Summary: Revocable Living trusts are sometimes called “will substitutes” because they can accomplish many of the same objectives as a will when it comes to distrbuting your assets when die. A living trust, however, can do much more than that alone. A properly created and funded living trusts can also help you plan, not just for asset distribution upon death, but also for the possibility of mental incapacity during your lifetime. Your living trust can help you make sure you have a seamless system in place for the management of your assets should your health dictate that you are no longer able to make those decisions yourself.
You have many options when it comes to creating your estate plan. Each options has certain benefits, and each has its limits. As you contemplate how to go about constructing your plan, it is important to understand what each estate planning tool can, and cannot, do for you.
One example of this is the revocable living trust. Many people may be familiar with the benefits and uses of this legal document when it comes to avoiding probate. The reality of that benefit is true. A properly crafted and funded living trust may help you distribute your wealth to those you wish to receive it while avoiding the costs, delays and stresses that can be associated with the probate administration process. Because your trust can accomplish this goal of wealth distribution upon the occasion of your death, similar to how a will distributes your assets when you die, that’s why living trusts are sometimes referred to as “will substitutes.”

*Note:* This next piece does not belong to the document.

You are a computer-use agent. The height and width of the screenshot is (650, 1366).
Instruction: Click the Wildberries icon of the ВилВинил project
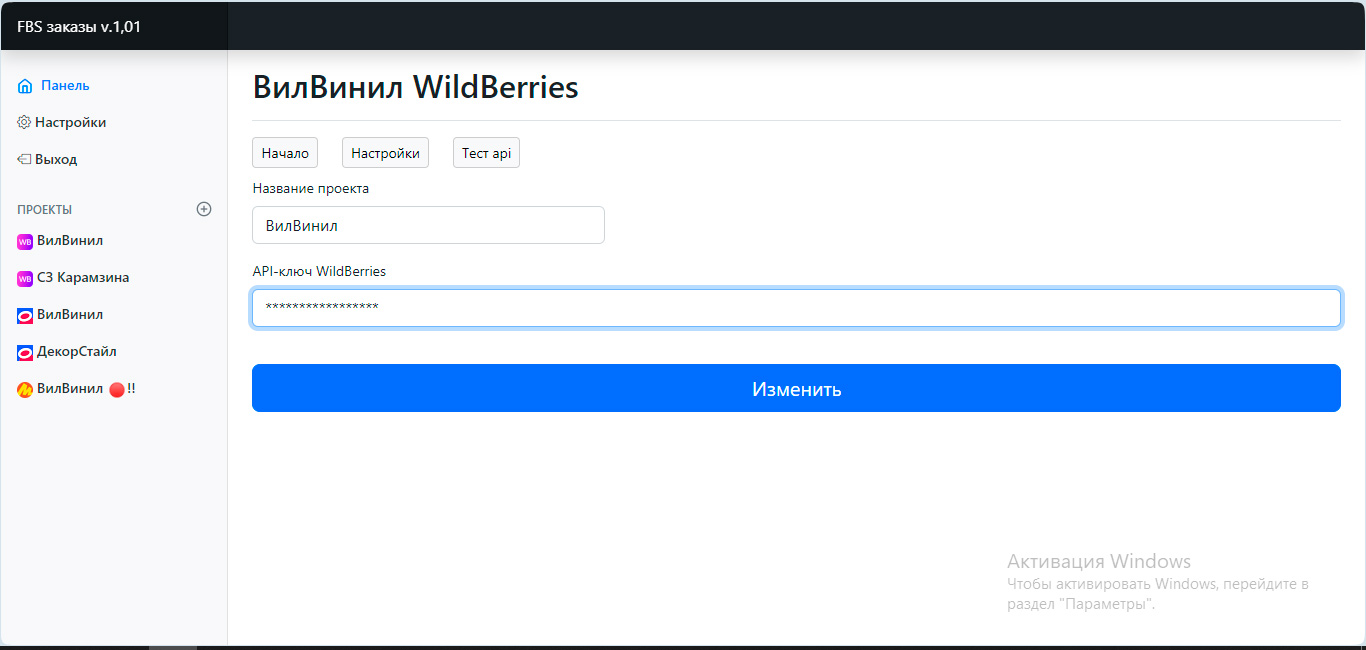[x=25, y=241]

However, calling a living trust a “will substitute” misstates, in some ways, exactly what a trust’s benefits and limits are. If you engage in the proper sort of estate planning, your trust’s benefits may not be limited simply to accomplishing the objectives otherwise available using a will. Potentially, your trust can do much more. An area where this clearly true is protection during your lifetime. Your will does not take legal effect until you die; it can do nothing for you while you’re still alive. A living trust, though, has the possibility to be vitally important to you during your lifetime if you should lose your mental capacity (a/k/a your mental ability to make decisions for yourself.)

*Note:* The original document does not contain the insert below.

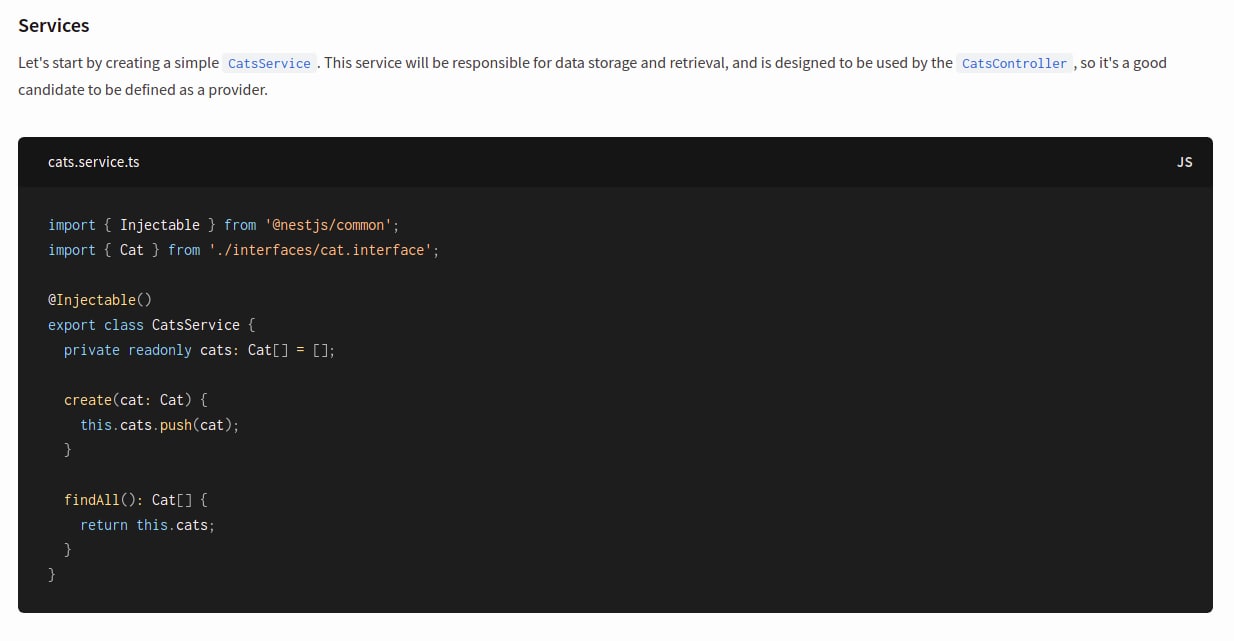Image resolution: width=1234 pixels, height=641 pixels.
Task: Click the cats.service.ts filename label
Action: (94, 162)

If this should happen to you, your properly funded trust can direct what will happen with regard to the management of your assets. When you establish living trusts, you will name someone (often yourself) to serve as the trustee of the trust initially. You will also name the person (or people,) called a “successor trustee” or “successor trustees,” whom you want to take over the management of these assets when you either die or are otherwise unable to make those decisions for yourself. So, if you become mentally incapacitated, and you have funded your assets into your trust, then the process of dealing with them transitions seamlessly from you to the person or people you named in your trust document.
Without this type of planning in place, it may be necessary for your loved ones to go to court and ask a judge to appoint what’s known as a “conservator” to manage your assets. This process, which is sometimes known as “living probate,” has the potential, just like any legal proceeding, to be time-consuming, expensive and stressful for you and your family. By planning to avoid the negative impacts of living probate, your living trust can be a lot more than just a will substitute.